═══ Record set
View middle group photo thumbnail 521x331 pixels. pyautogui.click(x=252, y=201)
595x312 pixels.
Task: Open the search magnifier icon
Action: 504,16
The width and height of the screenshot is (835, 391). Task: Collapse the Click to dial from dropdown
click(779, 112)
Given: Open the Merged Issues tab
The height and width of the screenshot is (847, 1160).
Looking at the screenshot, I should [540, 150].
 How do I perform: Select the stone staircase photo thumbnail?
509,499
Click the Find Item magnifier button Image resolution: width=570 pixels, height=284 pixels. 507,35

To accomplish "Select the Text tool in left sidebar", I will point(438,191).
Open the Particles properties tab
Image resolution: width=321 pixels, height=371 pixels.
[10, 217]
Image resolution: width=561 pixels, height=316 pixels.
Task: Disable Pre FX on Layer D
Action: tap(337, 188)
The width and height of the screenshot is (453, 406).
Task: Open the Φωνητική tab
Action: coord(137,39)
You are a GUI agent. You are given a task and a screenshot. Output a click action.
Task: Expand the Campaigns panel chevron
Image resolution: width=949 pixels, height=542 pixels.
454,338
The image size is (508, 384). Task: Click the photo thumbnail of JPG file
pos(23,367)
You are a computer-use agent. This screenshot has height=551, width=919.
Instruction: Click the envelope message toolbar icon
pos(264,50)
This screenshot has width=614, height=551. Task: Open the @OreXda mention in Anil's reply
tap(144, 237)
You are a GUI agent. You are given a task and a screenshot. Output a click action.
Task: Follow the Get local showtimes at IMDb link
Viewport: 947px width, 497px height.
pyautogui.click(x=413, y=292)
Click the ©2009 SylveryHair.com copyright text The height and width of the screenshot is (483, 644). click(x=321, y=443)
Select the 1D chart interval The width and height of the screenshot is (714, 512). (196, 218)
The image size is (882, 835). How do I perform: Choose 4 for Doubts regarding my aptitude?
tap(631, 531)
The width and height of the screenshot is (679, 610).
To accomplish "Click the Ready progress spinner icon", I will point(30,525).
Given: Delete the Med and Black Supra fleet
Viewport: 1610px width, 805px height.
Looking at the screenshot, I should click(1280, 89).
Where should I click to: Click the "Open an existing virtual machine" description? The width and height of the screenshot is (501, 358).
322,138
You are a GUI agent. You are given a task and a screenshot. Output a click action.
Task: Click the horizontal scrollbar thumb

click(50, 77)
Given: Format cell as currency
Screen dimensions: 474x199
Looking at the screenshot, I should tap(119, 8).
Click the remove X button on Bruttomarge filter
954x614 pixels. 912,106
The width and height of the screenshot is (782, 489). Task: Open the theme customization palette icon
══════
§ Problem statement:
Gather and copy out each line of the items above that contains the string "perform". Treat uppercase and lowercase letters as distinct.

§ Solution:
 How do I perform: Select the stone staircase photo thumbnail?
The image size is (882, 835). How do I perform: Choose 4 for Doubts regarding my aptitude?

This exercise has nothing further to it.